My work:- Consider arbitrary $x\in \mathbb R$ and fix it , then for any $t \in \mathbb R$ , Taylor gives $0\le f(x+t)=f(x)+tf'(x)+\dfrac{t^2}2f''(c) \le f(x)+tf'(x)$ so $f'(x) \ge -\dfrac{f(x)}t , \forall t\in \mathbb R^+$ , thus letting $t \to \infty$ , we get $f'(x) \ge 0 , \forall x \in \mathbb R$ , now since $f'' \le0$ , so $f'$ is decreasing , thus $0\le f'(x) \le f'(z) , \forall z \in (-\infty , x] $ , so if we can show that $\lim_{z \to -\infty} f'(z)$ exists then we are done , because then by L'Hospital's rule we would have $\lim_{z \to -\infty} f'(z)=\lim_{z \to -\infty} \dfrac{f(z)}z \le 0$ (because $f \ge 0$ ) , but due to $f' \ge0$ , we have $\lim_{z \to -\infty} f'(z) \ge 0$ , thus $\lim_{z \to -\infty} f'(z)=0$ and then from $0\le f'(x) \le f'(z) , \forall z \in (-\infty , x] $ we can conclude $f'(x)=0 , \forall x \in \mathbb R$ concluding our proof ; but I cannot show that $\lim_{z \to -\infty} f'(z)$ exists at all ; am I even in the right direction ?

Answer 1

This can be simplified. Assume by contradiction that $f'$ is not zero everywhere, then there exists $x$ such that $f'(x)\ne0$.

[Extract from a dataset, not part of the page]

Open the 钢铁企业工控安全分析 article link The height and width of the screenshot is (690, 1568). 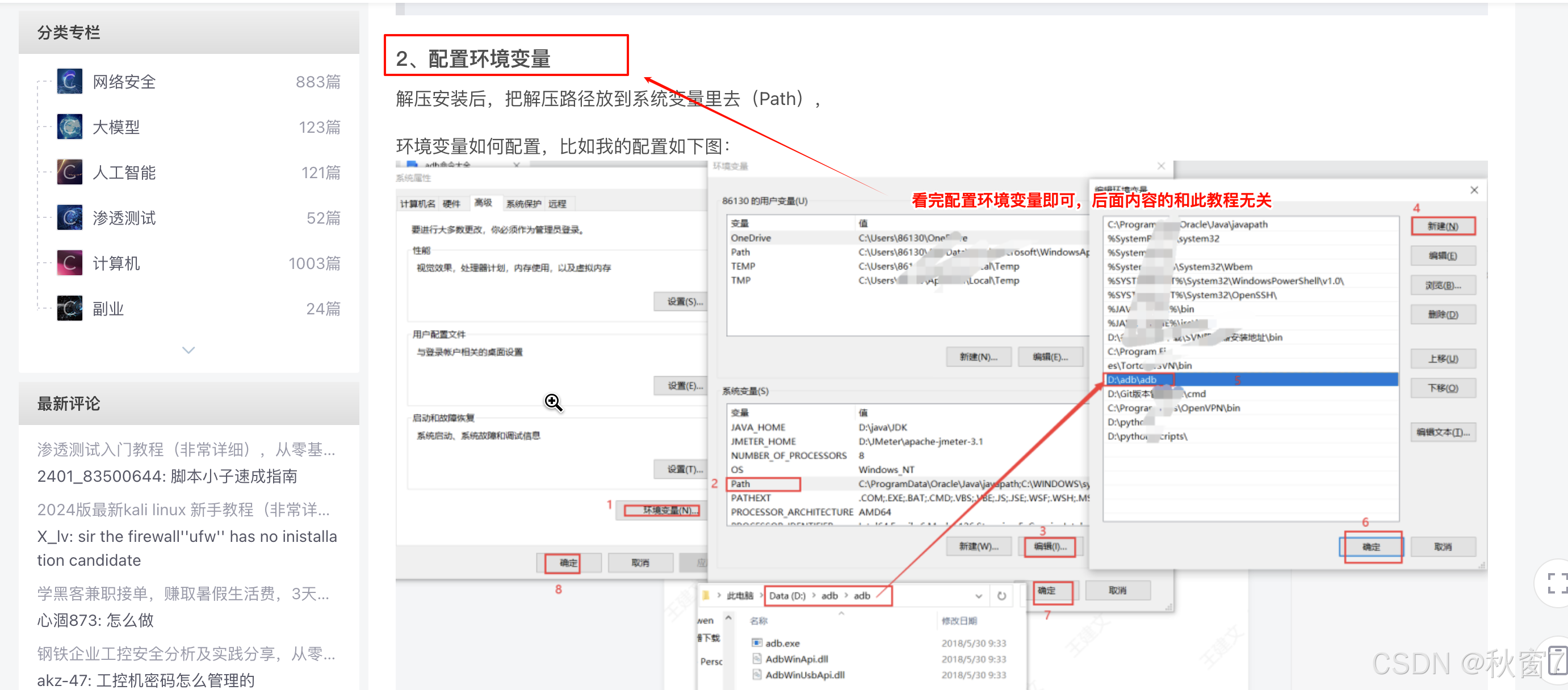click(x=186, y=654)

• If $f'(x)\gt0$, then $f''\leqslant0$ hence $f'\geqslant f'(x)$ on $(-\infty,x]$, in particular, by the MVT, for every $y\leqslant x$, $f(x)-f(y)\geqslant f'(x)(x-y)$, that is, $f(y)\leqslant f'(x)y+f(x)-f'(x)x$. When $y\to-\infty$, the RHS becomes negative, this is a contradiction since $f\geqslant0$ everywhere.

• If $f'(x)\lt0$, then $f''\leqslant0$ hence $f'$ $__$ $f'(x)$ on $[x,+\infty)$, in particular, by the MVT, for every $y\geqslant x$, $f(y)-f(x)$ $__$ $f'(x)(y-x)$, that is, $f(y)\leqslant f'(x)y+f(x)-f'(x)x$. When $y\to+\infty$, the RHS becomes negative, this is a contradiction since $f\geqslant0$ everywhere.

Finally, $f'=0$ identically, hence $f$ is constant.

Answer 2

The convexity condition $f''(x) \le 0$ means that $f$ lies below all of its tangent lines. If $f$ is not constant, then it must have non-zero derivative at some point. The tangent line to $f$ at this point has non-zero slope and thus must cross the $x$-axis, and thus $f$ must too, contradicting $f \ge 0$.

A more rigorous proof would probably be easily found by applying the mean value theorem to $f'$.

Answer 3

When $f$ is not constant, after some preliminary changes (translation, replacing $x$ by $-x$ if necessary) we may assume $c:=f'(0)<0$. It follows that $$\eqalign{f(x)&=\int_0^x f'(t)\>dt= (t-x)f'(t)\biggr|_0^x-\int_0^x (t-x)f''(t)\>dt\cr &=x f'(0)+\int_0^x(x-t)f''(t)\>dt\leq c\>x\qquad(x\geq0)\ .\cr}$$ Here the right hand side becomes very negative when $x\to\infty$.